Transcriptomic Modifications Caused by Subclinical Necrotic Enteritis in Broiler Chickens

Phasing out of in-feed antibiotics in the poultry industry has caused necrotic enteritis (NE) to become a primary concern in commercial poultry production in many countries. Damage to the intestinal mucosa caused by this disease leads to impaired broiler productivity. To gain a better understanding of the impact of NE on transcriptome changes, a whole transcriptome sequencing (RNA-seq) was performed on jejunal RNA of challenged broilers to identify the pathways affected by this disease.

For this study, jejunal tissue samples were obtained from a previous experiment conducted by Rodgers et al. (2015) from NE challenged and unchallenged broilers (Ross 308 males). Briefly, to induce NE, birds in the challenge group were inoculated with 1 mL mixed Eimeria species on day 9 followed by 1 mL of approximately 10⁸ CFU of a pathogenic strain of C. perfringens type A on days 14 and 15. Birds in both groups were fed similar wheat-based diets. On day 16, one bird from each pen was randomly selected and euthanised to collect 2 cm of jejunum for RNA extraction. RNA-seq was performed by AGRF^© using the extracted RNA of four birds of each experimental group. cDNA libraries were synthesised following the TruSeq RNA library preparation protocol and sequenced on an Illumina HiSeq200 platform. After quality assessment, cleaned reads were mapped to the reference genome Gallus gallus (Ensembl) using TopHat2. The differentially expressed genes (DE) were identified by contrast control and treatment using a TMM normalization in edgeR and the voom function in limma (adjust P-value ≤ 0.05 and log2 FC ≥ 1). The DE genes were used to perform functional analysis in DAVID and to find protein-protein interactions with STRING.

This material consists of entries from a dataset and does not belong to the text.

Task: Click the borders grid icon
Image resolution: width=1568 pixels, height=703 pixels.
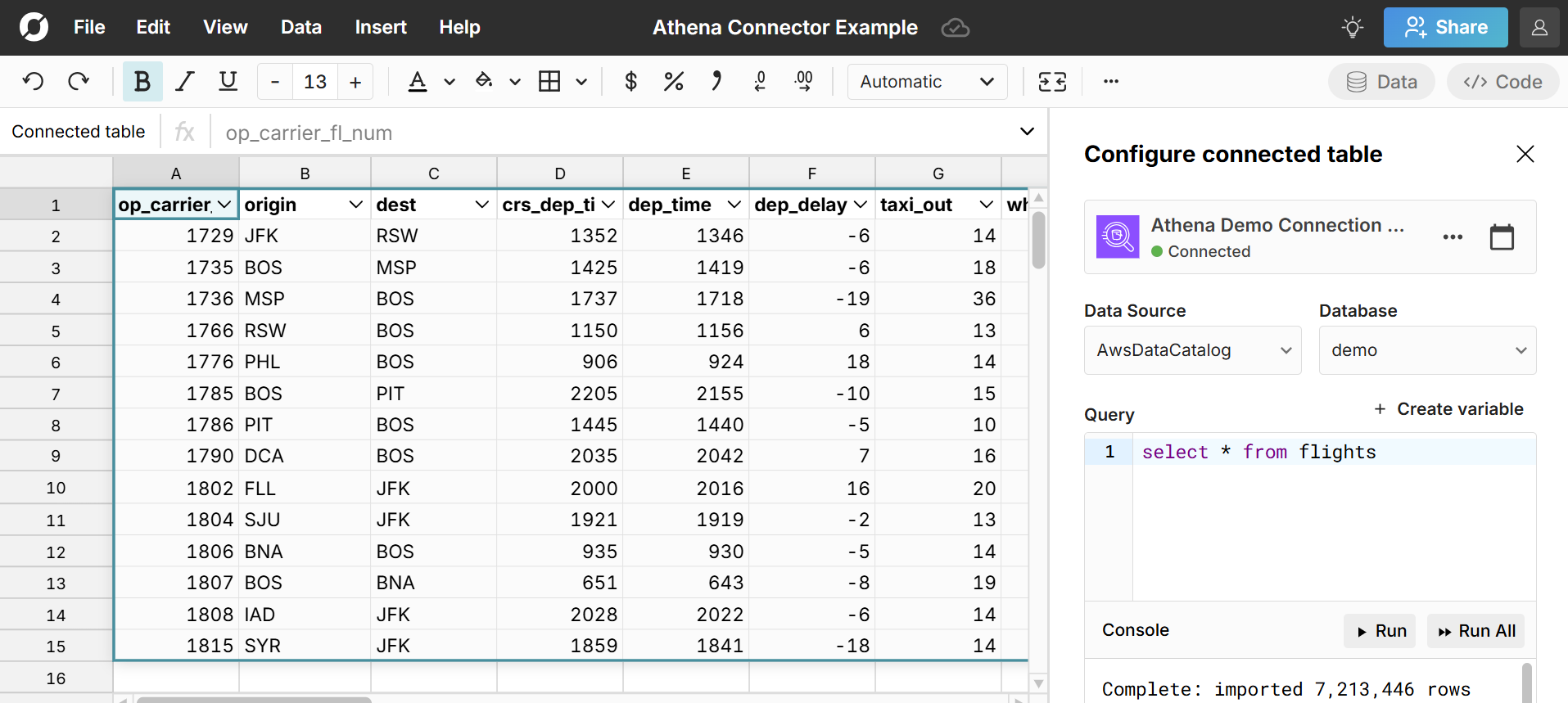Action: coord(549,82)
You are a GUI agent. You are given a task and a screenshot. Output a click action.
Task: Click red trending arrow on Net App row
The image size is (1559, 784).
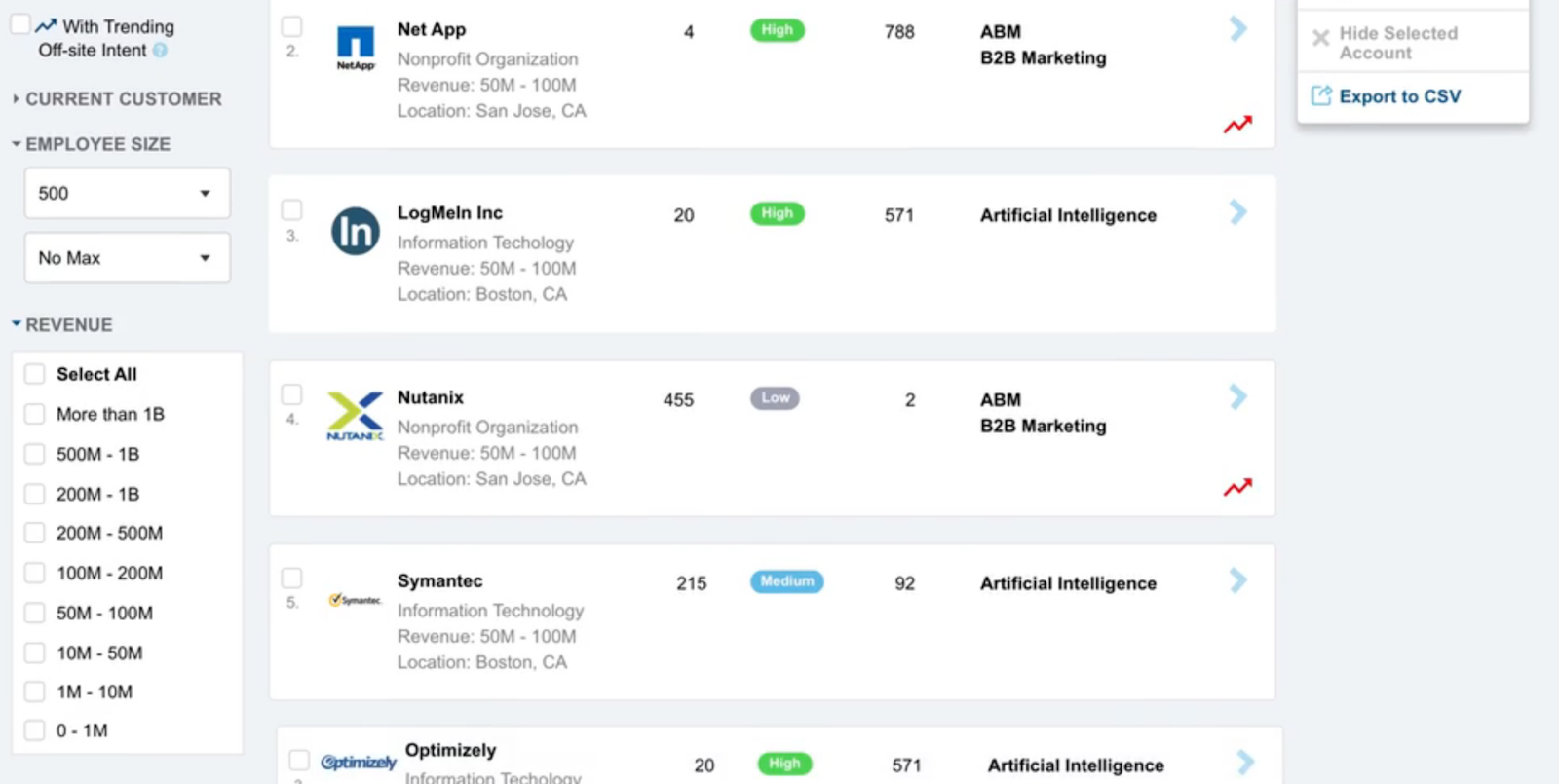[x=1237, y=125]
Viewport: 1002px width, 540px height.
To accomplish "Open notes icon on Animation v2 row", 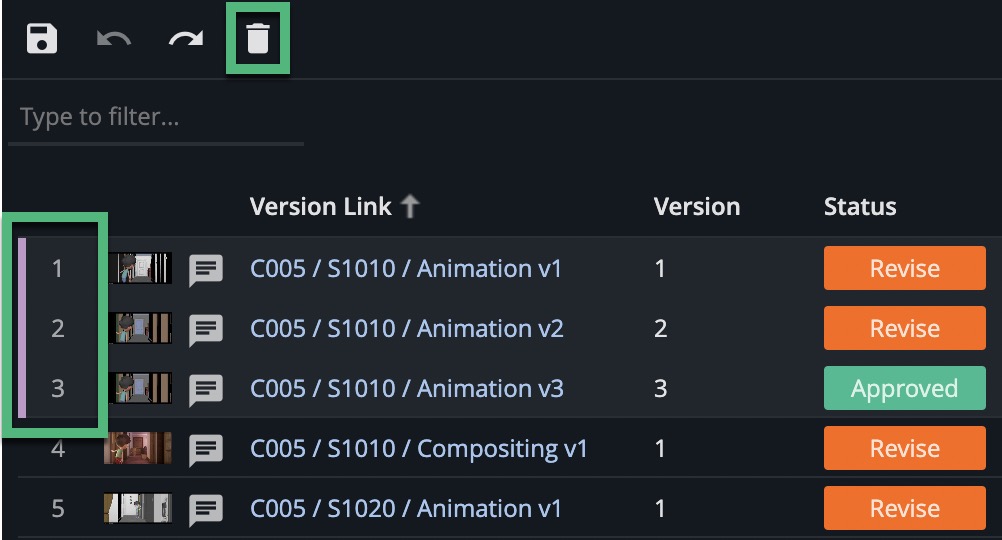I will (206, 330).
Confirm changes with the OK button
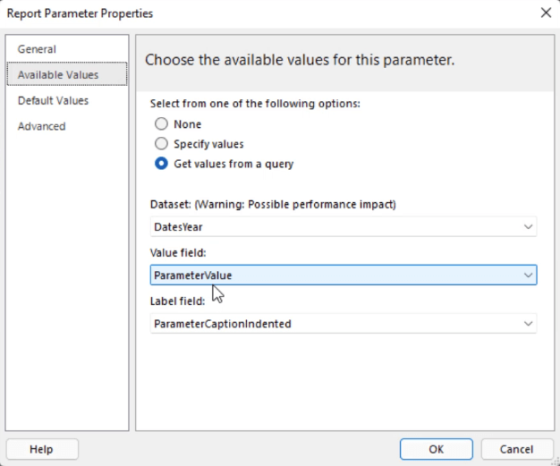Screen dimensions: 560x466 click(x=436, y=449)
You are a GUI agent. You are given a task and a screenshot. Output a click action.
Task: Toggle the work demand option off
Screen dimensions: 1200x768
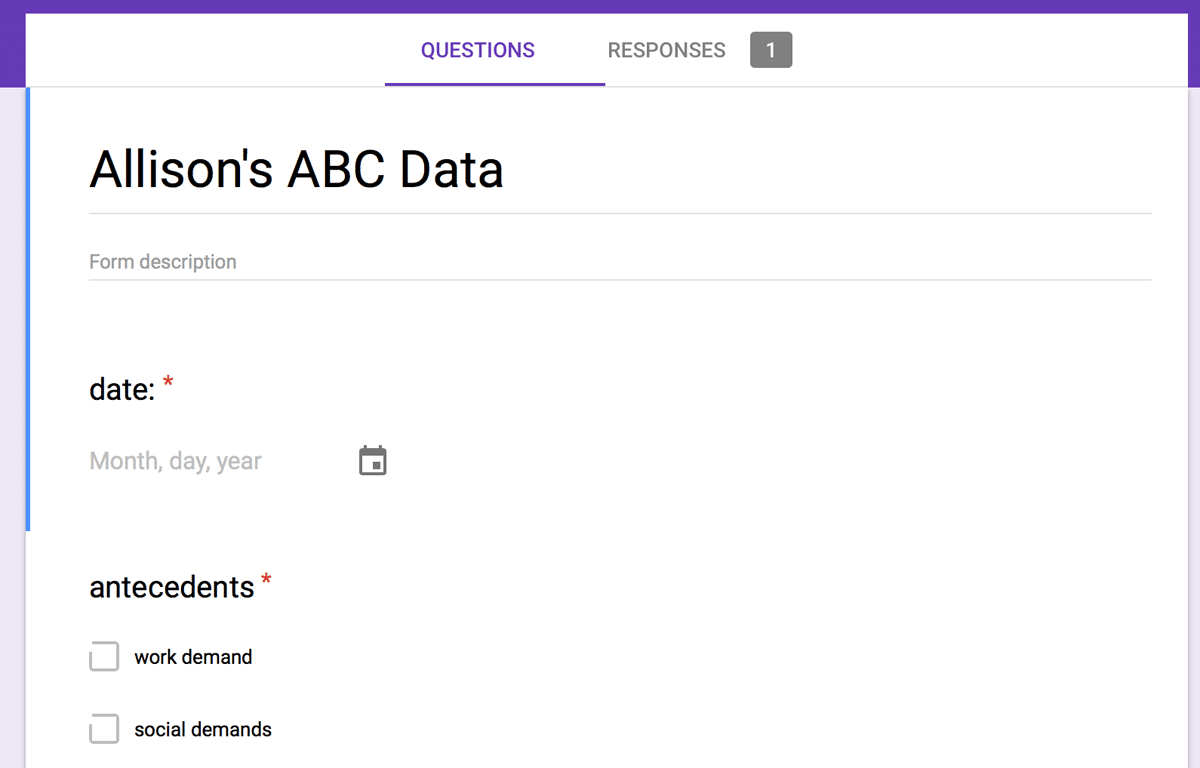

A total of 377 genes was differentially expressed; from those genes 207 were upregulated and 170 were down-regulated. In this study, PPAR signaling, essential in the regulation of cellular differentiation, metabolism and fatty acid degradation was the enriched pathway. The challenged birds showed upregulation of LCK (P < 0.01), TMEM173 (P < 0.01), and ZAP70 (P < 0.05) which are all related to T-cell function and inflammation. From the protein-protein interaction network, downregulation of genes ECI2 (necessary in fatty acid degradation) (P < 0.001), ALDH2 (takes part in different amino acid pathways and also glycogenesis) (P < 0.001) and EHHADH (essential in many different pathways such as bile acid biosynthesis, fatty acid degradation and also amino acid metabolism) (P <0.01) was observed in the challenge group. These proteins seem to have an important role during NE infection by interacting with multiple genes. It could be concluded that NE challenge affects different pathways and protein signaling, especially related to digestion and inflammatory responses, both reducing nutrient absorption that can subsequently be the reason for impaired growth in NE challenged birds.